Privacy, Compliance, and Microsoft Lock-In
OneNote inherits Microsoft 365's compliance posture: SOC 2 Type II, ISO 27001, GDPR, HIPAA on Enterprise, and EU/US data residency on Enterprise. For organizations already on M365, that's the baseline. Each alternative's posture in 2026:
- Atlas. Stores notes in user-controlled storage and runs on-device AI for embeddings and summaries when possible.
- Notion. SOC 2 Type II, ISO 27001, HIPAA on Enterprise. EU data residency on Enterprise.
- Obsidian. Local files by default; optional Sync is end-to-end encrypted by Obsidian.
- Evernote. SOC 2 Type II, GDPR-aligned. US data residency on standard plans.
- Apple Notes. iCloud sync; users can opt into Advanced Data Protection for end-to-end encryption.
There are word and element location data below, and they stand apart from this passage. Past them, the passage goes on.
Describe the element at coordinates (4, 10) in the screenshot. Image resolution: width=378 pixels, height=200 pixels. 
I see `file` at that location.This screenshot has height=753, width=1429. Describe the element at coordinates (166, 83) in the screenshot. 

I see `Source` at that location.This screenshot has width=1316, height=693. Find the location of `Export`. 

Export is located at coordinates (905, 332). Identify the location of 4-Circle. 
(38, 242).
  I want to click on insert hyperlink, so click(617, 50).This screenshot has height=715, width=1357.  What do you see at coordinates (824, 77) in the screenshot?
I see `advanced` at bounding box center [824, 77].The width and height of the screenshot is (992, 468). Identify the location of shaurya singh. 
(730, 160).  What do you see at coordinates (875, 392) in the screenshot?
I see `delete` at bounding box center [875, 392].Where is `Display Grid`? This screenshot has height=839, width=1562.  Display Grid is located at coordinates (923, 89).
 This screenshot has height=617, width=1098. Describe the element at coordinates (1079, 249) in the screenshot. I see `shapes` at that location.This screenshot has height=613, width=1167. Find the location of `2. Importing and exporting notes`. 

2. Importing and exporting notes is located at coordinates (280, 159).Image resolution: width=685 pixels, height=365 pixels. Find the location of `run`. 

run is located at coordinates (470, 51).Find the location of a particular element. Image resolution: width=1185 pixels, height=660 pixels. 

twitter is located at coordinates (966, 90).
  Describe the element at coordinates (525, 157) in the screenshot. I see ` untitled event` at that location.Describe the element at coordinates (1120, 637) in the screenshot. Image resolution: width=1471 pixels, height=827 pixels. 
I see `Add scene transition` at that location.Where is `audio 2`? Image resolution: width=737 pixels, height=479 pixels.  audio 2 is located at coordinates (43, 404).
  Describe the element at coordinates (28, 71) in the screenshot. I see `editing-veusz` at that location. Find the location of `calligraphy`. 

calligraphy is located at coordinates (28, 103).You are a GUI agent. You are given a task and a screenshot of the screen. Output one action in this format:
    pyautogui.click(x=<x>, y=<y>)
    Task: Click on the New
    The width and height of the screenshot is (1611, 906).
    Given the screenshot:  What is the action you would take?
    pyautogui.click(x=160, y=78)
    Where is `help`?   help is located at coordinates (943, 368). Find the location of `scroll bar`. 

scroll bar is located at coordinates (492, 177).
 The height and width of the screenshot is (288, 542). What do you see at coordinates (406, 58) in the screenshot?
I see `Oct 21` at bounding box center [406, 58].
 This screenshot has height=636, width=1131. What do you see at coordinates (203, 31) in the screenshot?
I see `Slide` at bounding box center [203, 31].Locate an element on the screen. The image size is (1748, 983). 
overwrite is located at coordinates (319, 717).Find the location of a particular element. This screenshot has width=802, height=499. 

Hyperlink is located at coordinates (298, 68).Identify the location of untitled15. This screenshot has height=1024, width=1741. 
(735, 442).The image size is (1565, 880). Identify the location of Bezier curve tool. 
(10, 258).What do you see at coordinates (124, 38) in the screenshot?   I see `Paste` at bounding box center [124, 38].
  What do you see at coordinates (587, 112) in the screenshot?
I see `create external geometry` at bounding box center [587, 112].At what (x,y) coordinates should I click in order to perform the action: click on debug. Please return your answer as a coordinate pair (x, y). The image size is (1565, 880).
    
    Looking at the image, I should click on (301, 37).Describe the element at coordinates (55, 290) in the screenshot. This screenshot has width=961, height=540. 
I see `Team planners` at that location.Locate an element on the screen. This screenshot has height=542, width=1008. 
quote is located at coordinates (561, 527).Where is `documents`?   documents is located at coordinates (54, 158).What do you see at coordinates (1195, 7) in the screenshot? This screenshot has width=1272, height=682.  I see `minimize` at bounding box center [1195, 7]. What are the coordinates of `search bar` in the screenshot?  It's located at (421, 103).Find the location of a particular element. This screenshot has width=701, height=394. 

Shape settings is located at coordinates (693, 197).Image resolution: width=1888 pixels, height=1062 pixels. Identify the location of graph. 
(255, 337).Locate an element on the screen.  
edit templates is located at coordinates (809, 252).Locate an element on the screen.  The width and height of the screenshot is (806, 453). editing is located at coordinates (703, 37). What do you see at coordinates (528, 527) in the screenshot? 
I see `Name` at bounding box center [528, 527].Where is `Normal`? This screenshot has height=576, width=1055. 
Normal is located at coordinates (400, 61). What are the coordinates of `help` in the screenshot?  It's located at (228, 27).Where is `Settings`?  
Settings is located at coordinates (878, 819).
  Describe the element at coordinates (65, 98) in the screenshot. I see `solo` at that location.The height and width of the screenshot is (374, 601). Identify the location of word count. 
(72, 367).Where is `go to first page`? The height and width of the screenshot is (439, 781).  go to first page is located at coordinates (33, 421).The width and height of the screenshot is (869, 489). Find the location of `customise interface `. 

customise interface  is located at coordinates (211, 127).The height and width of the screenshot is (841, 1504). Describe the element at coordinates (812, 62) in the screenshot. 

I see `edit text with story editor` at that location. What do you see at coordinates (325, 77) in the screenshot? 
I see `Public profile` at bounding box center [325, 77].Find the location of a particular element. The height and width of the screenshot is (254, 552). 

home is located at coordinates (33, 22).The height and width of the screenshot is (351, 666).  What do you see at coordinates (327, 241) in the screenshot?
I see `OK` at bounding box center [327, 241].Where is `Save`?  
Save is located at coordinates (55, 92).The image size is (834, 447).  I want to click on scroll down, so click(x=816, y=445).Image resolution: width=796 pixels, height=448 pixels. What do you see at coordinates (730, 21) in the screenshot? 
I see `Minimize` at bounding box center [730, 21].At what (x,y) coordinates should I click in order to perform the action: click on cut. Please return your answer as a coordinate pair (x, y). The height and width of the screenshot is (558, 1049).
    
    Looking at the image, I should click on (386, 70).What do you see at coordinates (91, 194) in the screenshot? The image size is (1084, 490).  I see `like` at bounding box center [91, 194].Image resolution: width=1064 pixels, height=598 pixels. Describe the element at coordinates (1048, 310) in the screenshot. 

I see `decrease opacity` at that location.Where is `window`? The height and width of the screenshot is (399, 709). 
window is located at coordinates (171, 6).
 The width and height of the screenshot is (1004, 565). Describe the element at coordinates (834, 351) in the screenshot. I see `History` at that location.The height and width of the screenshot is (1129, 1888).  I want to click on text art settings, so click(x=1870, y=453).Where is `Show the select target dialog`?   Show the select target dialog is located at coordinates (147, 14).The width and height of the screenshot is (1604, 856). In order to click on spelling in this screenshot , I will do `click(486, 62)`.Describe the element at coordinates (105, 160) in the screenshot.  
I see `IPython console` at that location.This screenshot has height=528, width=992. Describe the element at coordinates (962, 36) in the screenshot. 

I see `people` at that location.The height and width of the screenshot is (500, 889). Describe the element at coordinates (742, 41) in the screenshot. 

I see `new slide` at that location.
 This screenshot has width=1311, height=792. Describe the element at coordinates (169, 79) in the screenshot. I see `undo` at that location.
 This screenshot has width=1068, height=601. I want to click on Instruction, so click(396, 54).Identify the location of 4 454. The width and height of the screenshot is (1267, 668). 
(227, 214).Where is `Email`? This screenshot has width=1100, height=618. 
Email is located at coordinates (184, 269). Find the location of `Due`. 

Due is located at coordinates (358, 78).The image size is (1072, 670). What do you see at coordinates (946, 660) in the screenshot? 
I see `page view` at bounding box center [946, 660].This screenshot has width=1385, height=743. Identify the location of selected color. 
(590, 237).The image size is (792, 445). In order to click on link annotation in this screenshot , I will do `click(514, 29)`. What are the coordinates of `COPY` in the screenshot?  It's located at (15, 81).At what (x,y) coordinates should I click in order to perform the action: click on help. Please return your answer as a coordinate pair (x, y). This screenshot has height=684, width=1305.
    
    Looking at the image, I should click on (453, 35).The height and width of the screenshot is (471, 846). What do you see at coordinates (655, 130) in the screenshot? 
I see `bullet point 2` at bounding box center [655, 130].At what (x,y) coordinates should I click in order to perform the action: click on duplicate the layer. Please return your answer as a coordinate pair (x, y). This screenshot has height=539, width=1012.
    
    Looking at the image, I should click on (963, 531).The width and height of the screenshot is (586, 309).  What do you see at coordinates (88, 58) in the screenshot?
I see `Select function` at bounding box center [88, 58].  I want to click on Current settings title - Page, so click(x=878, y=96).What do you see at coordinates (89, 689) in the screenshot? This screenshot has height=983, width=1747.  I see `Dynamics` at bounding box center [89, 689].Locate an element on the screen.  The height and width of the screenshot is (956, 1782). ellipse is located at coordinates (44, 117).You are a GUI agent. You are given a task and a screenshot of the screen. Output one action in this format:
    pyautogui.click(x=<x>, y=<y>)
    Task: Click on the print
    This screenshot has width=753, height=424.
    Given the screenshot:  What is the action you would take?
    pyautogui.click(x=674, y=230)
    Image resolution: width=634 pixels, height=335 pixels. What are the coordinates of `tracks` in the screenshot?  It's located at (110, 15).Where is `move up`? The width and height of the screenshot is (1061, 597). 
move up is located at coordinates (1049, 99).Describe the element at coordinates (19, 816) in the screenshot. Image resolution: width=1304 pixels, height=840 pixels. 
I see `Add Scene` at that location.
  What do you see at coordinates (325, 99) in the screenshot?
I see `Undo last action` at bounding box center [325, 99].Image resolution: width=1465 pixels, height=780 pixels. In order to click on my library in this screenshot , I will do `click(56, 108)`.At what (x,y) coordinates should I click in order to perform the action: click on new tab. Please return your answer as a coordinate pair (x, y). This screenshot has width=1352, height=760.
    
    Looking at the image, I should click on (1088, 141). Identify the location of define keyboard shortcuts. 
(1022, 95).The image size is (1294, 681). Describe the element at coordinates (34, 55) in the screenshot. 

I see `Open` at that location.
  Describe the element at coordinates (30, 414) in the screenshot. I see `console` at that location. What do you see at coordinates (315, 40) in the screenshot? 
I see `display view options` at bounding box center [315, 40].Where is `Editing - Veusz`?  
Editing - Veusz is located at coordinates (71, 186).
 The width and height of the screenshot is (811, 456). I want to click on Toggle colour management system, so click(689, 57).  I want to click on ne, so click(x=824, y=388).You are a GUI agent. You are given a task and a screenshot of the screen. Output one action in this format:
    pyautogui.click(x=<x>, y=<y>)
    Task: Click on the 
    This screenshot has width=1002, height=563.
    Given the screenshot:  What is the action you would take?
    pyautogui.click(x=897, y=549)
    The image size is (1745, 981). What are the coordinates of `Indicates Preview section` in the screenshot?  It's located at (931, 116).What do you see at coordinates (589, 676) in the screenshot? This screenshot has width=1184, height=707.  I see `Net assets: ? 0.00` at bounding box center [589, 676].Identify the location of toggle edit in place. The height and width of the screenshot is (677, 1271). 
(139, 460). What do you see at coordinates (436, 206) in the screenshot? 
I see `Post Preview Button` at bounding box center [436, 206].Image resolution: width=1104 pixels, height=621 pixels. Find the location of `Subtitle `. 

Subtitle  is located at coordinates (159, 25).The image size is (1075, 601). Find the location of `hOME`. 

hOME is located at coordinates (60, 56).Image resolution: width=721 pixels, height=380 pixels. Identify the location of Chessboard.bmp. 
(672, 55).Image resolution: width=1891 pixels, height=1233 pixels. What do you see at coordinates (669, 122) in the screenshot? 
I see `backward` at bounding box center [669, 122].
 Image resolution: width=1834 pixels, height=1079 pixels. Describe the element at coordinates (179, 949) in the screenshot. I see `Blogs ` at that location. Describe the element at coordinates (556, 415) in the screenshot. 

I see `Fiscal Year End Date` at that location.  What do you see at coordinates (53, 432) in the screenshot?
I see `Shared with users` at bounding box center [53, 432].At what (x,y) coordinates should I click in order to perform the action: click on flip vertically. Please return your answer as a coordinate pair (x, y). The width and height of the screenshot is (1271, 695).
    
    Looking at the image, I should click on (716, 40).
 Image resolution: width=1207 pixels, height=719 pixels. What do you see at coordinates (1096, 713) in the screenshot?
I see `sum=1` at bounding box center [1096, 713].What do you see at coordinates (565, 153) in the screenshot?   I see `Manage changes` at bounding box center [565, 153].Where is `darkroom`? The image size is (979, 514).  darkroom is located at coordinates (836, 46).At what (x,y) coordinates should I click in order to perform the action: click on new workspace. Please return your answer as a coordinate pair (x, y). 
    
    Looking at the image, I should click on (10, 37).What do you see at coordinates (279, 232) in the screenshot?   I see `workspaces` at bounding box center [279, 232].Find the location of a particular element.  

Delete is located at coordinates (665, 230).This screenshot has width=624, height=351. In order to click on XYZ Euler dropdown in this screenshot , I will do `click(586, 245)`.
- Joplin. Open source; sync via your choice of WebDAV, Nextcloud, Dropbox, or Joplin Cloud, with optional E2E encryption.
- Logseq. Local-first by default; sync via your own cloud provider.
- Capacities. EU-hosted (German), GDPR-first.
For privacy-conscious users, Joplin with E2E sync, Logseq with local-only files, or Apple Notes with Advanced Data Protection are the strongest choices. For regulated industries, OneNote on a managed Microsoft 365 tenant remains the practical default; Capacities is a credible EU-residency alternative.
Final Take
OneNote in 2026 is good enough that you do not have to leave, but if you do, the alternatives are now strong. Atlas for AI-grounded knowledge work. Notion for the closest all-in-one. Obsidian for power users. Apple Notes if you live in the Apple ecosystem. Pick the one that matches the job OneNote was already doing for you.